— WHAT IS NEEDED —
Find every line in the listing below that contains the string "coordinates", and copy each such line.

[Records from a collection]
===
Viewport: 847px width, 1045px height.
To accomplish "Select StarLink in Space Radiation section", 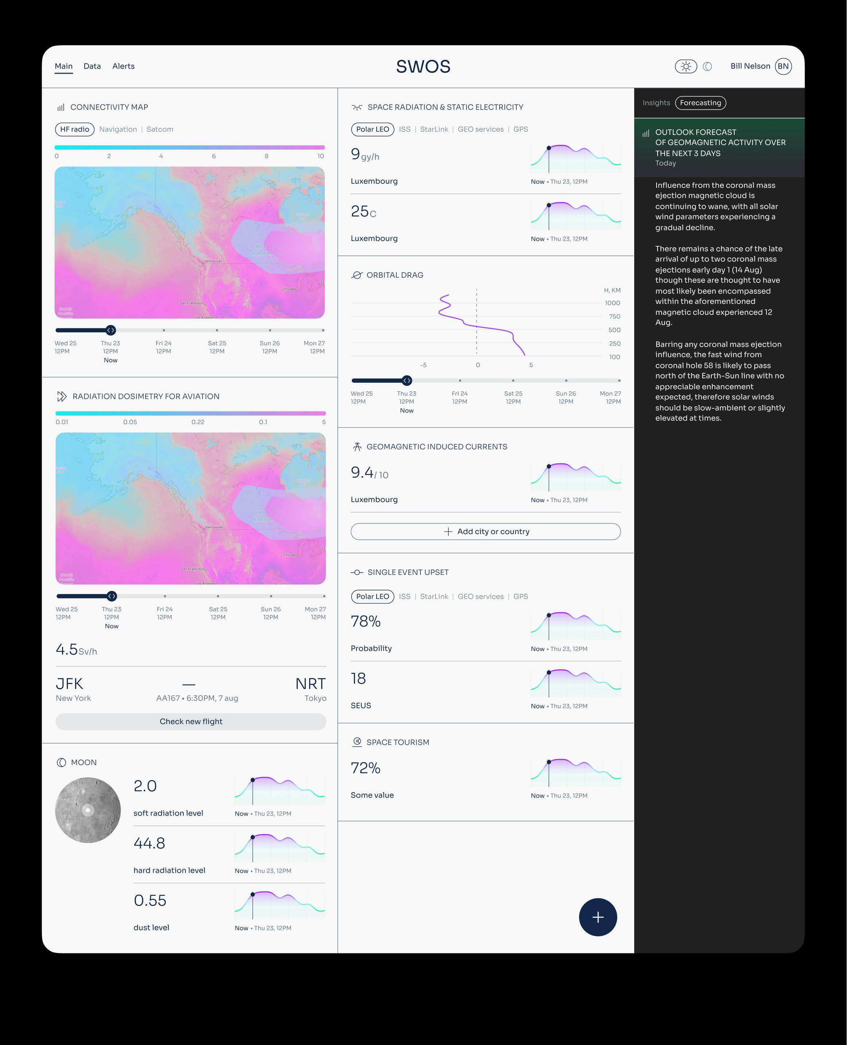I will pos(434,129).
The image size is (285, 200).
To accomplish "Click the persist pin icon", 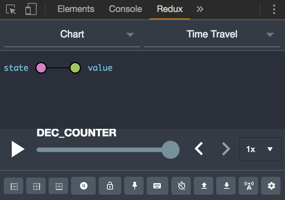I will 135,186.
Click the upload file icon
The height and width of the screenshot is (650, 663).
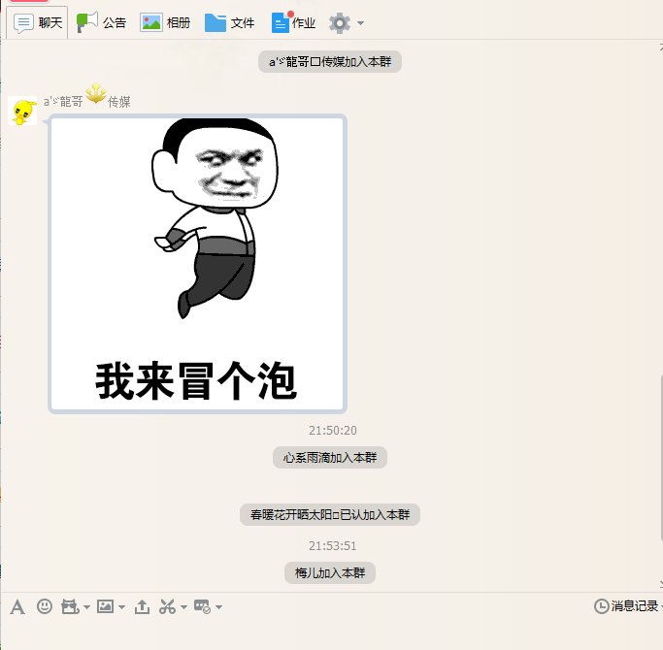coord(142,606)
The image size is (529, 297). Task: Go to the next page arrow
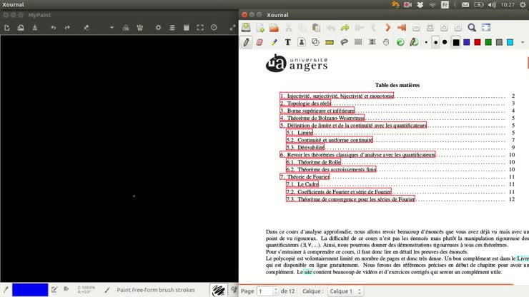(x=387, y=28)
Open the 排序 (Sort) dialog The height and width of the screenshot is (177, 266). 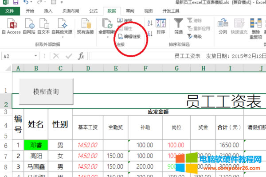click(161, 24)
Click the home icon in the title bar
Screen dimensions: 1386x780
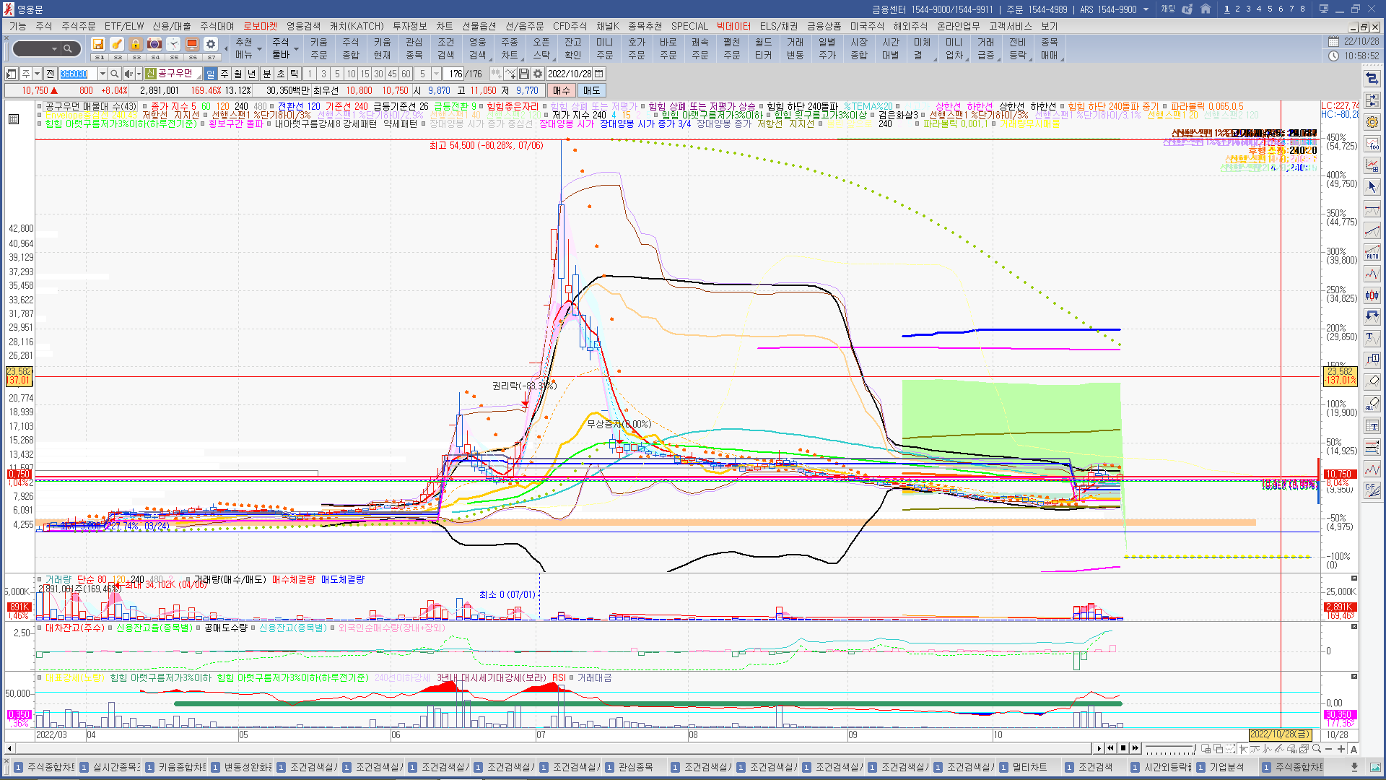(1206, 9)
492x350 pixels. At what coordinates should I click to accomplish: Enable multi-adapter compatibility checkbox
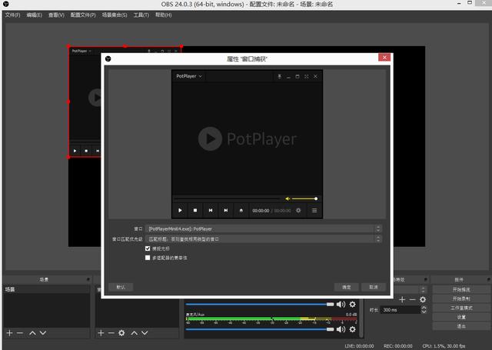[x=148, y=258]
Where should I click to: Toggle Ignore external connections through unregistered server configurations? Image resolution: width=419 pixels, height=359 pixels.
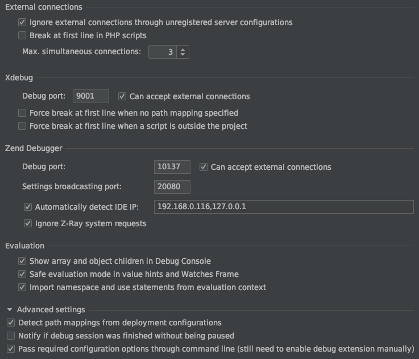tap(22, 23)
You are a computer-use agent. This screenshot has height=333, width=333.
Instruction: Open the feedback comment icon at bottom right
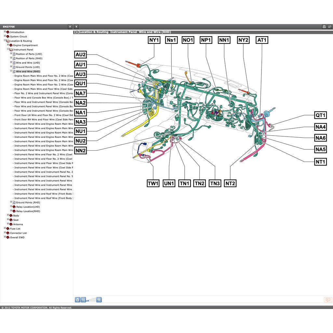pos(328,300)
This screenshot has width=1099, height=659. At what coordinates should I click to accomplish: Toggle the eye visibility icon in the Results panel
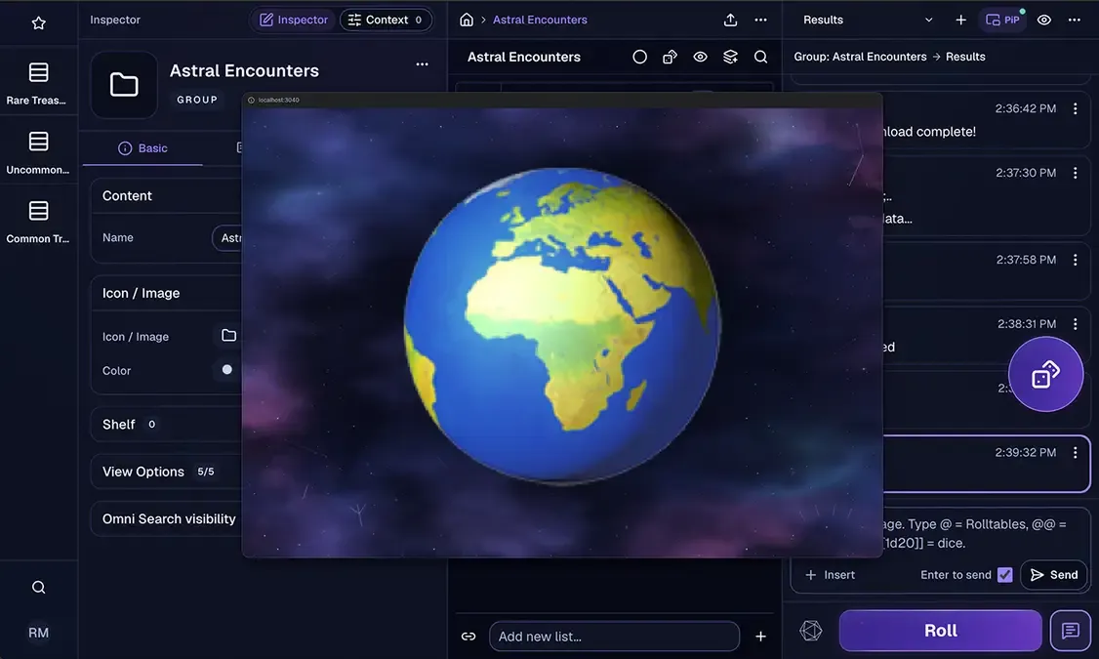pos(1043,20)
===
— COMPLETED TASK —
492x350 pixels. At what coordinates should I click to accomplish: Enable multi-adapter compatibility checkbox
This screenshot has width=1099, height=659. At what coordinates should I click to accomplish: Toggle the eye visibility icon in the Results panel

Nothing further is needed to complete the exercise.